Climate change-induced extreme weather events have claimed over 3,700 lives, displaced millions and added 41 days of dangerous heat globally in 2024, according to two climate research organisations. The analysis, When Risks Become Reality: Extreme Weather in 2024 by World Weather Attribution (WWA) and Climate Central, underscores the urgent need for countries to transition away from fossil fuels and bolster preparations for extreme weather events in 2025 and beyond. “This year has been the clearest and most devastating demonstration of the impacts of fossil fuel warming,” said Dr Friederike Otto, lead of WWA and Senior Lecturer in Climate Science at Imperial College London. “Extreme weather killed thousands, displaced millions, and caused unrelenting suffering.” According to the report, Human-induced climate change has added an average of 41 days of dangerous heat worldwide in 2024. The report revealed that human-caused climate change intensified 26 of the 29 weather events studied, including record-breaking floods, hurricanes, and droughts.
 
These events killed at least 3,700 people and displaced millions. Extreme rain in Kerala and surrounding areas was one of the 219 extreme weather events studied for the report. In Africa, floods in countries like Sudan, Nigeria, and Cameroon were the deadliest event, claiming over 2,000 lives and displacing millions.

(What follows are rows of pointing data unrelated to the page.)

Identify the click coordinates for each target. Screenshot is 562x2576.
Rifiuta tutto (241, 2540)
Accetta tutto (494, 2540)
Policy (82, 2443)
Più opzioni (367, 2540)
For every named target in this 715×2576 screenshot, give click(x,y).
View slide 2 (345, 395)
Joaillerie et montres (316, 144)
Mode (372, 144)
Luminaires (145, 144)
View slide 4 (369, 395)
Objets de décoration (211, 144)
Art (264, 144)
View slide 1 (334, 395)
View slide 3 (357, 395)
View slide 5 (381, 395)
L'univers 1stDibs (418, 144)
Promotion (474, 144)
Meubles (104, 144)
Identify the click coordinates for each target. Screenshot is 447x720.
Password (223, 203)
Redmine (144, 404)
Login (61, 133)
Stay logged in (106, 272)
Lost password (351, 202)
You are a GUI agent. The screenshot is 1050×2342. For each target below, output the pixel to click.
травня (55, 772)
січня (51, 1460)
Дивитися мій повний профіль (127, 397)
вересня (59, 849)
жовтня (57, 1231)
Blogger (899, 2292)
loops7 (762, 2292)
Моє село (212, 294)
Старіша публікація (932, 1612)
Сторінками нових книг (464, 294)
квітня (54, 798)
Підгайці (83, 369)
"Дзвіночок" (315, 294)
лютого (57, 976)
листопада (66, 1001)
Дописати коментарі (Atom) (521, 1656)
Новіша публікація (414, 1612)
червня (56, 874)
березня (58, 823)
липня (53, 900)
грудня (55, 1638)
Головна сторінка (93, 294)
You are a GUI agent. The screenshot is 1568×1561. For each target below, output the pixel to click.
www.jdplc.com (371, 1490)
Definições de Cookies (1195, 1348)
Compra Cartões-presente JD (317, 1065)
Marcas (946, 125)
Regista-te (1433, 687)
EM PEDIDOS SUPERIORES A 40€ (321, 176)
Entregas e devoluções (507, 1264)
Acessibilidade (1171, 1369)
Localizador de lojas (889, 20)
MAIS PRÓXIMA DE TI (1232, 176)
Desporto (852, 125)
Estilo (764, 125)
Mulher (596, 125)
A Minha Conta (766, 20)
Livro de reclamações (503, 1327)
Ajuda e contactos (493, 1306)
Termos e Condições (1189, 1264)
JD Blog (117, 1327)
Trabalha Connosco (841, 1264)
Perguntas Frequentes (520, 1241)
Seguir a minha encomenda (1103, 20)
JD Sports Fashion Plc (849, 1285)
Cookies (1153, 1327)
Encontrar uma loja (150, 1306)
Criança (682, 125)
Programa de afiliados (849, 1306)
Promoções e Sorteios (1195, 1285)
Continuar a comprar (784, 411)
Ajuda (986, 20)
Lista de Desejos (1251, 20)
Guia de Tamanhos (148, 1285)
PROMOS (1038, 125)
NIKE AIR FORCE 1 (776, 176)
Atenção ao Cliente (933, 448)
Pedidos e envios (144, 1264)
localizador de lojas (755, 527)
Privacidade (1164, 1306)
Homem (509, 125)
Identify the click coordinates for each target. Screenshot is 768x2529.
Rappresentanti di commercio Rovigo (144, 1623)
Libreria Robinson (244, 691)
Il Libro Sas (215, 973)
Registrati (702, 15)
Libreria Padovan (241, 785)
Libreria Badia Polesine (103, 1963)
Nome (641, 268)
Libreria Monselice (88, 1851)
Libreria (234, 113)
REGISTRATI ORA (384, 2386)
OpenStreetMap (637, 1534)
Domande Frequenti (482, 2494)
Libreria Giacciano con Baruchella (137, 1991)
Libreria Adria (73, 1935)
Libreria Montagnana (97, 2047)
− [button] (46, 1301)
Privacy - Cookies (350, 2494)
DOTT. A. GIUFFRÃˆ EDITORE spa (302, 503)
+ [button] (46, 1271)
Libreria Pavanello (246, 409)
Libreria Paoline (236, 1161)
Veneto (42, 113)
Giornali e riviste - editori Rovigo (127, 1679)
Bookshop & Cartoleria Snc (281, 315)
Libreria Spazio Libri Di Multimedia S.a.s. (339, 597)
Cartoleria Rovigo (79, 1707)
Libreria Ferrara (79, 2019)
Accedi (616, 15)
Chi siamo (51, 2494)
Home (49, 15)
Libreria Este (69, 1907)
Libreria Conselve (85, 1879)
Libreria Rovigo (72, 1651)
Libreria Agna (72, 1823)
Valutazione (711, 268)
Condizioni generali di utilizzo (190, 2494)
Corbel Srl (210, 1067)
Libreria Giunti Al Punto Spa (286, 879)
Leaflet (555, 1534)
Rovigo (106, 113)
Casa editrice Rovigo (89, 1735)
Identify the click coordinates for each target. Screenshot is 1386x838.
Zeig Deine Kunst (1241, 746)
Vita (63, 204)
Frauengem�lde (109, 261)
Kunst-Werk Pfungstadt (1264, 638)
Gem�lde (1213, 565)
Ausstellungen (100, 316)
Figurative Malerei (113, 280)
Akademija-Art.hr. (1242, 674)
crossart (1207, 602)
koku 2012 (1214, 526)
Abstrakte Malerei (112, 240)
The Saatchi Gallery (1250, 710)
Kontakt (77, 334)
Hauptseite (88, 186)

The study noted that similar rainfall events could become annual occurrences if warming reaches 2 degrees celsius, a threshold that may be crossed as early as the 2040’s. Hurricane Helene, which struck six US states, was intensified by climate change, with sea temperatures fuelling it made 200 to 500 times more likely. The hurricane left 230 people dead, becoming the second-deadliest mainland US hurricane after Katrina in 2005. Meanwhile, a historic drought in the Amazon--made 30 times more likely by global warming--threatened to push the forest towards a drier state, jeopardising its role as a carbon sink and its biodiversity.